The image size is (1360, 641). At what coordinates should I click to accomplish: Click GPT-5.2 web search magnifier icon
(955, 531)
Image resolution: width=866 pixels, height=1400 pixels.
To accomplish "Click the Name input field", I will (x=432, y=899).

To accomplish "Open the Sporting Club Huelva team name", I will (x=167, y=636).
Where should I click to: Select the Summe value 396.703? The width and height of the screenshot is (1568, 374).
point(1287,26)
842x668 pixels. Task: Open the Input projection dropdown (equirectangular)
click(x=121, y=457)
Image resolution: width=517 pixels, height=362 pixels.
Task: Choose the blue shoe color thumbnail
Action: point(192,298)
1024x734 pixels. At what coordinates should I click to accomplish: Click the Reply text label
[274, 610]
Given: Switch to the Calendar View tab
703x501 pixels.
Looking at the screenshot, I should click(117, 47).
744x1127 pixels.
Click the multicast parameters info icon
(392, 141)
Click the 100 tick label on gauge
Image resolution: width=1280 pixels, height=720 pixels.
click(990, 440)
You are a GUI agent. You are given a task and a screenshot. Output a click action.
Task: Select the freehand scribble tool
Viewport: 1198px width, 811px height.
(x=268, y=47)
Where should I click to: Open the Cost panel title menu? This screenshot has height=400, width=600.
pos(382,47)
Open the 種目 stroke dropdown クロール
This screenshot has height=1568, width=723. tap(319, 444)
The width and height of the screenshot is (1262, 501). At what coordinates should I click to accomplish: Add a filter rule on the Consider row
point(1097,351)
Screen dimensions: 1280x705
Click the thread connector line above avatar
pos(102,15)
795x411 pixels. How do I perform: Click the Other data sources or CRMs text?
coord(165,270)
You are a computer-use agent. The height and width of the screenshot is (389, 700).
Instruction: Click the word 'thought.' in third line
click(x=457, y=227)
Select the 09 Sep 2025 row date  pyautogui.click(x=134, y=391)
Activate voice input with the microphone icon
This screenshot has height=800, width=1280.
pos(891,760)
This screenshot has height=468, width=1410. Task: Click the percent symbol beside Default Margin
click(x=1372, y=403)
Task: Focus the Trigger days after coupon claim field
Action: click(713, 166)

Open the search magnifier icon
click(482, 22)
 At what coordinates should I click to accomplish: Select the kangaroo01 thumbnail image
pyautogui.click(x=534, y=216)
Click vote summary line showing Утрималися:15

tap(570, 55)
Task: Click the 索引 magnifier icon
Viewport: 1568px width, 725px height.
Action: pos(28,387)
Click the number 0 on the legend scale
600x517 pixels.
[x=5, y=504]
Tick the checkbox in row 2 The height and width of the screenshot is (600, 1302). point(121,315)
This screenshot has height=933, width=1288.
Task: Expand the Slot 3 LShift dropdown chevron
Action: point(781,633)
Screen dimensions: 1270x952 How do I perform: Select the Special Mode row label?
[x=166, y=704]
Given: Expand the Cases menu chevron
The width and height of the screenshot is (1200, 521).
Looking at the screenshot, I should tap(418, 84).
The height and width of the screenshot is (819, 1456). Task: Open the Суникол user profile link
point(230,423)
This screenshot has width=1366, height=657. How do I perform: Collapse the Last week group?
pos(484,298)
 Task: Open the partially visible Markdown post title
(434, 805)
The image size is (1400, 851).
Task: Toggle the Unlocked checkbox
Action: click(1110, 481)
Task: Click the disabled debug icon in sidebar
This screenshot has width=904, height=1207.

[Problem] Produce a precise copy of all the material above.

[Solution for this task]
The image size is (1360, 641). At what coordinates should I click to accomplish: Click GPT-5.2 web search magnifier icon
(955, 531)
Image resolution: width=866 pixels, height=1400 pixels.
To accomplish "Click the Name input field", I will (x=432, y=899).

To accomplish "Open the Sporting Club Huelva team name", I will (x=167, y=636).
Where should I click to: Select the Summe value 396.703? The width and height of the screenshot is (1568, 374).
point(1287,26)
842x668 pixels. Task: Open the Input projection dropdown (equirectangular)
click(x=121, y=457)
Image resolution: width=517 pixels, height=362 pixels.
Task: Choose the blue shoe color thumbnail
Action: point(192,298)
1024x734 pixels. At what coordinates should I click to accomplish: Click the Reply text label
[274, 610]
Given: Switch to the Calendar View tab
703x501 pixels.
Looking at the screenshot, I should click(117, 47).
744x1127 pixels.
Click the multicast parameters info icon
(392, 141)
Click the 100 tick label on gauge
Image resolution: width=1280 pixels, height=720 pixels.
click(990, 440)
You are a GUI agent. You are given a task and a screenshot. Output a click action.
Task: Select the freehand scribble tool
Viewport: 1198px width, 811px height.
(x=268, y=47)
Where should I click to: Open the Cost panel title menu? This screenshot has height=400, width=600.
pos(382,47)
Open the 種目 stroke dropdown クロール
This screenshot has height=1568, width=723. tap(319, 444)
The width and height of the screenshot is (1262, 501). At what coordinates should I click to accomplish: Add a filter rule on the Consider row
point(1097,351)
Screen dimensions: 1280x705
Click the thread connector line above avatar
pos(102,15)
795x411 pixels. How do I perform: Click the Other data sources or CRMs text?
coord(165,270)
You are a computer-use agent. The height and width of the screenshot is (389, 700).
Instruction: Click the word 'thought.' in third line
click(x=457, y=227)
Select the 09 Sep 2025 row date  pyautogui.click(x=134, y=391)
Activate voice input with the microphone icon
This screenshot has height=800, width=1280.
pos(891,760)
This screenshot has height=468, width=1410. Task: Click the percent symbol beside Default Margin
click(x=1372, y=403)
Task: Focus the Trigger days after coupon claim field
Action: click(713, 166)

Open the search magnifier icon
click(482, 22)
 At what coordinates should I click to accomplish: Select the kangaroo01 thumbnail image
pyautogui.click(x=534, y=216)
Click vote summary line showing Утрималися:15

tap(570, 55)
Task: Click the 索引 magnifier icon
Viewport: 1568px width, 725px height.
Action: pos(28,387)
Click the number 0 on the legend scale
600x517 pixels.
[x=5, y=504]
Tick the checkbox in row 2 The height and width of the screenshot is (600, 1302). point(121,315)
This screenshot has height=933, width=1288.
Task: Expand the Slot 3 LShift dropdown chevron
Action: point(781,633)
Screen dimensions: 1270x952 How do I perform: Select the Special Mode row label?
[x=166, y=704]
Given: Expand the Cases menu chevron
The width and height of the screenshot is (1200, 521).
Looking at the screenshot, I should tap(418, 84).
The height and width of the screenshot is (819, 1456). Task: Open the Суникол user profile link
point(230,423)
This screenshot has width=1366, height=657. How do I perform: Collapse the Last week group?
pos(484,298)
 Task: Open the partially visible Markdown post title
(434, 805)
The image size is (1400, 851).
Task: Toggle the Unlocked checkbox
Action: click(1110, 481)
Task: Click the disabled debug icon in sidebar
This screenshot has width=904, height=1207.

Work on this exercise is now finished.